=== Begin Enclosure ===

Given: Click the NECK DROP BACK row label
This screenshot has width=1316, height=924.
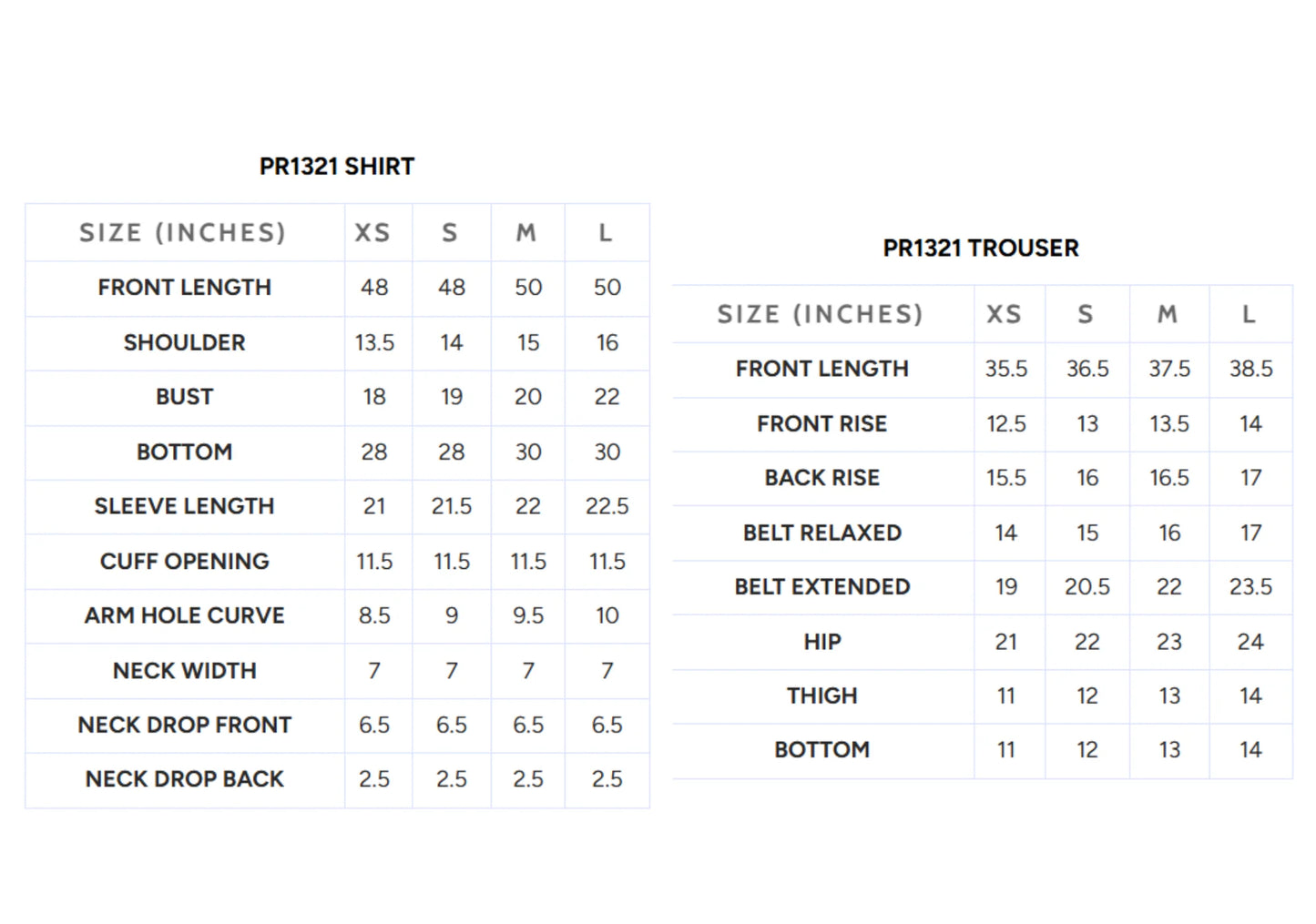Looking at the screenshot, I should click(185, 778).
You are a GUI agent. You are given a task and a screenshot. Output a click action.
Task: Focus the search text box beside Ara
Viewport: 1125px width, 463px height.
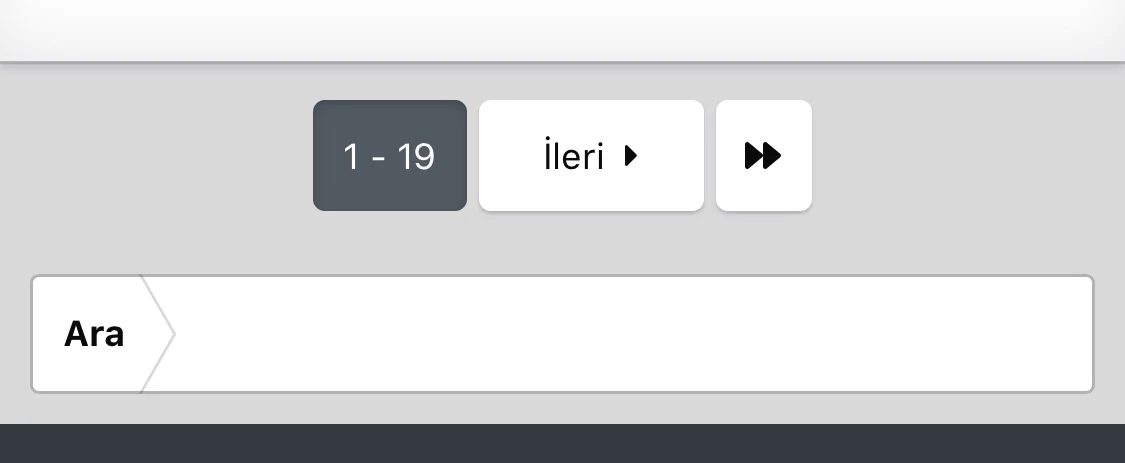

=== End Enclosure ===

* [Exercise] Leave out the images and write out the listing above exactly.

* [Written response]
Given: Click the NECK DROP BACK row label
This screenshot has width=1316, height=924.
Looking at the screenshot, I should click(185, 778).
You are a GUI agent. You are given a task and a screenshot. Output a click action.
Task: Focus the search text box beside Ara
Viewport: 1125px width, 463px height.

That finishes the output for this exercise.